Question

Mira and Amal walk along a circular track, starting from the same point at the same time. If they walk in the same direction, then in 45 minutes, Amal completes exactly 3 more rounds than Mira. If they walk in opposite directions, then they meet for the first time exactly after 3 minutes.

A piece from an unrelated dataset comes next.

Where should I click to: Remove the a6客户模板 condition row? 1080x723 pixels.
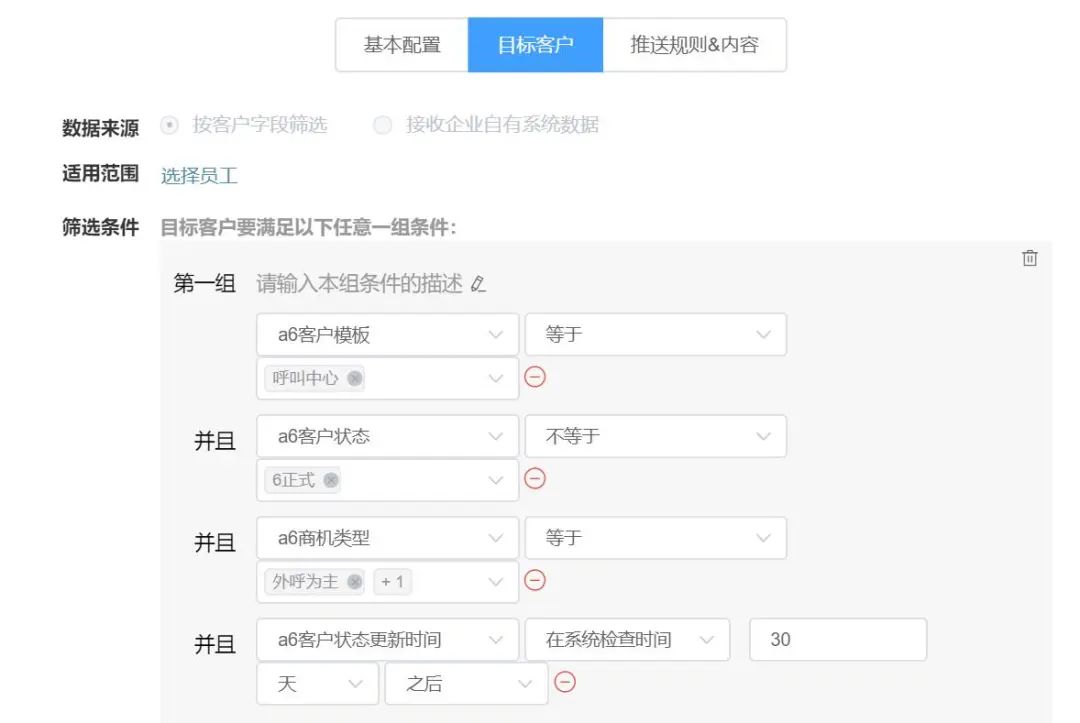[535, 377]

The number of rounds Mira walks in one hour is

Answer 1

Correct Answer: 8

Let \( M \) and \( A \) represent the speeds of Mira and Amal in rounds per minute, respectively.

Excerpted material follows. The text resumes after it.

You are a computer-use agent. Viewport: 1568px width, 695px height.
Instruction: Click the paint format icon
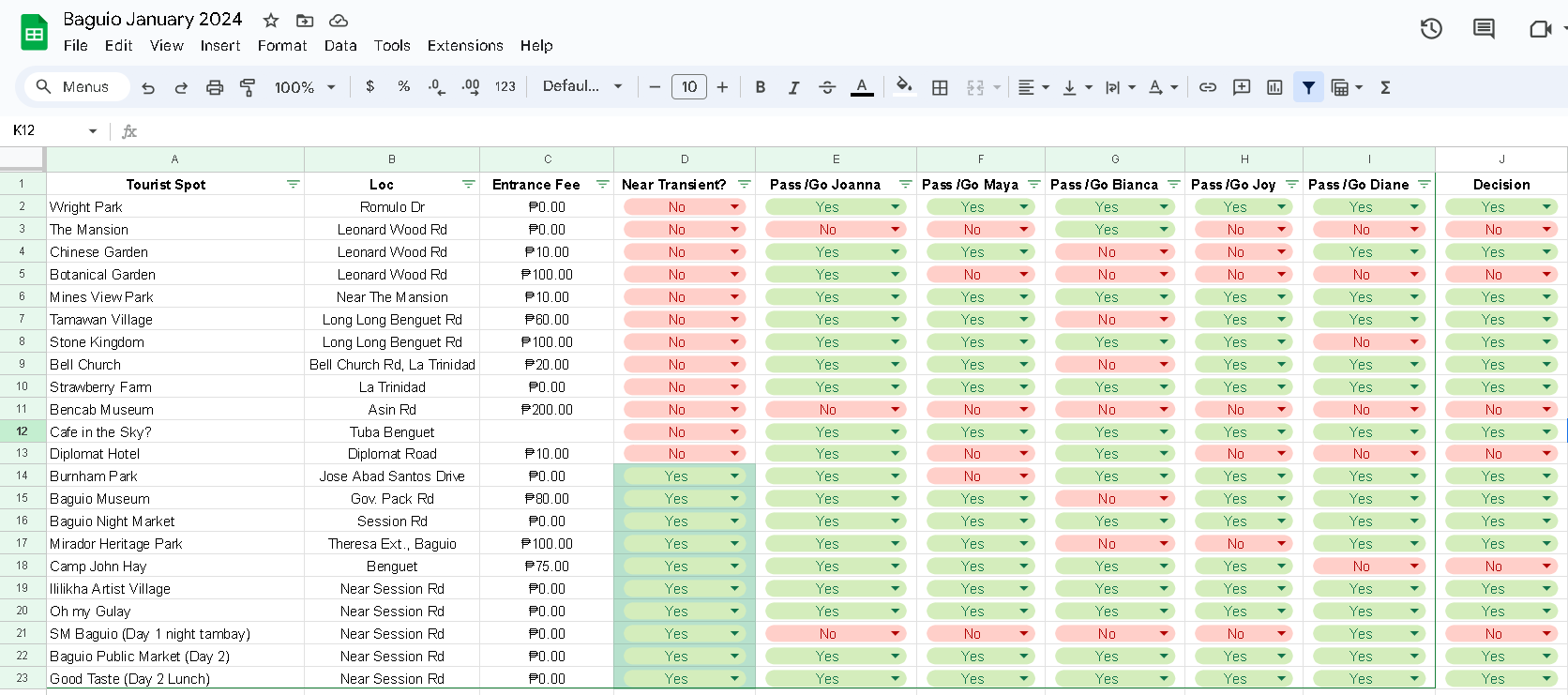click(248, 87)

• When moving in the same direction for 45 minutes, Amal completes 3 more rounds than Mira:

\[ (A - M) \times 45 = 3 \Rightarrow A - M = \frac{1}{15} \]

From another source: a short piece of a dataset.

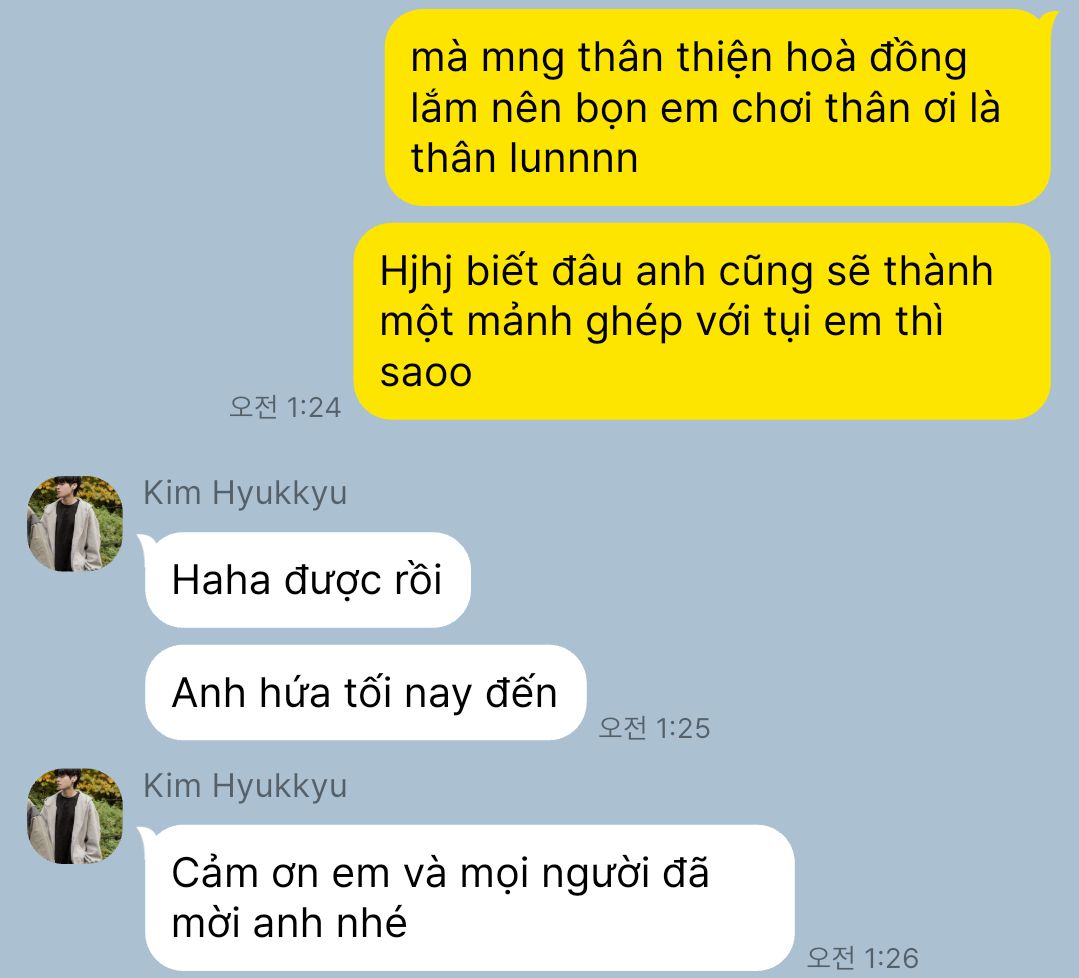1079x978 pixels.
Task: Select the 'Anh hứa tối nay đến' message
Action: (x=365, y=692)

• When moving in opposite directions, they meet after 3 minutes:

\[ (A + M) \times 3 = 1 \Rightarrow A + M = \frac{1}{3} \]

Solving the system of equations formed by the two conditions: 
\[ A - M = \frac{1}{15} \quad \text{(1)} \\ \] \[ A + M = \frac{1}{3} \quad \text{(2)} \]

Adding equation (1) and equation (2):
\[ 2A = \frac{1}{15} + \frac{1}{3} = \frac{1 + 5}{15} = \frac{6}{15} = \frac{2}{5} \Rightarrow A = \frac{1}{5} \]

Substituting the value of \( A \) back into equation (2):
\[ \frac{1}{5} + M = \frac{1}{3} \Rightarrow M = \frac{1}{3} - \frac{1}{5} = \frac{5 - 3}{15} = \frac{2}{15} \]

Therefore, Mira's speed is \( \frac{2}{15} \) rounds per minute.
In one hour (60 minutes), Mira completes: \[ 60 \times \frac{2}{15} = 8 \text{ rounds} \]

 

Answer: 8 rounds